§ EXCERPT:

3. In this round of negotiations, EU fishing officials
have proposed 6 billion CFAF, while demanding an increase
in the amount of catch and the number of vessels. In the
earlier agreement, Senegal granted the EU rights to 23
trawlers with a quota of 8,000 gross register tons (GRT)
per year, 66 tuna vessels including 55 canning vessels and
23 surface trawlers.

4. EU fishing officials want to reduce the quantity of
tuna supplied to Senegalese tuna factories. While
factories are only required to obtain 25 percent of their
raw materials from Senegalese vessels, the remaining 75
percent must be supplied by foreign EU vessels.

5. In order to ensure that EU vessels comply with local
regulations and to verify the size and species of their
catches, foreign vessels are required to recruit, at their
own expense, 50 percent of their crew from the Senegalese
coast guard. In the current negotiations EU fishing
officials are proposing a reduction in the number of
Senegalese inspectors.

§ MATERIAL:
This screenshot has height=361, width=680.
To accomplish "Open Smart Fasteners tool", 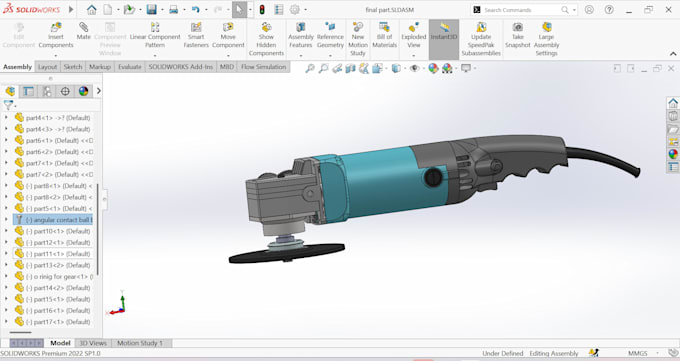I will 196,28.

§ DIRECTIVE 1: In the EU–Senegal fisheries excerpt, what amount did EU fishing officials propose in this round of negotiations?
§ DIRECTIVE 2: Extend the EU–Senegal fisheries excerpt past its last sentence, keeping its numbered-paragraph format.
The listing has no connection to the fisheries text.

§ ANSWER 1: 6 billion CFAF.

§ ANSWER 2:
6. Senegalese fishermen's associations have denounced the
agreement, citing their fears of permanent ecological
damage from over fishing by the more sophisticated and
efficient EU fleet. Locals also decry the alleged
overexploitation of higher-value fish, increasingly
difficult to find in markets. A study released by the
Japanese Agency for International Cooperation (JICA) this
month concluded that five out of Senegal's top seven fish
species were in critical condition and required a prompt
reduction in fishing in order to recover. However, local
media recently reported that EU catches represent only 2
percent of annual volume. National associations also want
more of the benefits of any EU agreement to flow to their
sector to help upgrade and modernize their fleets. In the
past, compensation from fishing agreements has gone
directly to the government rather than the industry.

7. On July 6, Djibo Leity Ka, Senior Minister of Maritime
Economy and International Maritime Transport, announced a
new presidential initiative to revitalize the fishing
sector, at an estimated cost of 46 billion CFAF (USD 92
million). He noted that the Government had already
contributed 8 billion CFAF (USD 16 million) to the sector,
and that 32 billion CFAF (USD 64 million) had been
negotiated with the African Development Bank, but did not
mention whether financing would come from proceeds from an
agreement with the EU. The Government of Japan, which has
already financed more than 10 projects in the fishing
sector, has just donated 4.5 billion CFAF (USD 9 million)

DAKAR 00001703 002.2 OF 002


for a modern fishing center in Lompoul, which President
Wade inaugurated on July 7.

8. Despite a drop in earnings in 2006, fish exports
remain the country's leading export. The GOS estimates
that the fishing sector employs more than 600,000 people,
generates significant temporary employment in the informal
sector, and contributes significantly to the Senegalese
diet.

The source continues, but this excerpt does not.